Opening Ruby gems in TextMate

Update: Mike pointed out below how to avoid hard coding the path to your installed gems, so I've updated the scripts to use gem environment gemdir accordingly. Thanks Mike...

How often do you find yourself wanting to check the source code of a locally installed Ruby gem? Do you find it painful digging around your filesystem to locate the gems directory?

Rather than this:

mate /Library/Ruby/Gems/1.8/gems/activerecord-2.0.2

I now type this:

mategem activerec[tab]

Note the [tab] key, which converts "activerecord" into "activerecord-2.0.2".
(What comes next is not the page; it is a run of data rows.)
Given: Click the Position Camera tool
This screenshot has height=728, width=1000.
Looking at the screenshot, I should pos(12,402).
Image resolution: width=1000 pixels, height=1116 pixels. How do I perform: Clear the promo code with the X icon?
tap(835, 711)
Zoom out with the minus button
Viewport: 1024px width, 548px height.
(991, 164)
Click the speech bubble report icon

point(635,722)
mategem is a bash script. Here's the code (copy it into a file called mategem in the /usr/local/bin directory on your Mac):

#!/bin/sh

usage()
{
     echo "Usage: $(basename $0) <gem>" 1>&2
     exit 1
}

GEM="$1"

[ -z "$GEM" ] && usage
mate "$(gem environment gemdir)/gems/$GEM"

Then make it executable:

chmod +x /usr/local/bin/mategem

You now have a working copy of mategem.

The eagle eyed amongst you will notice that we've not done anything to setup the behaviour of the tab key. And you'd be right; it won't work yet. Tab completion is controlled by Bash (the command prompt that is probably running in your Terminal). To tell Bash how to convert "activerec" into "activerecord-2.0.2", add this code to the end of your ~/.bashrc file:

_mategem()
{
    local curw
    COMPREPLY=()
    curw=${COMP_WORDS[COMP_CWORD]}
    local gems="$(gem environment gemdir)/gems"
    COMPREPLY=($(compgen -W '$(ls $gems)' -- $curw));
    return 0
}
complete -F _mategem -o dirnames mategem

Now tell bash to re-read your ~/.bashrc file:

source ~/.bashrc

Test it by typing mategem and pressing the tab key twice. You should then be able to browse through your locally installed gems. Neat, eh?

You can use this technique to browse the source of any programming language, not just Ruby; just change a few paths, rename the command, and you'll be away.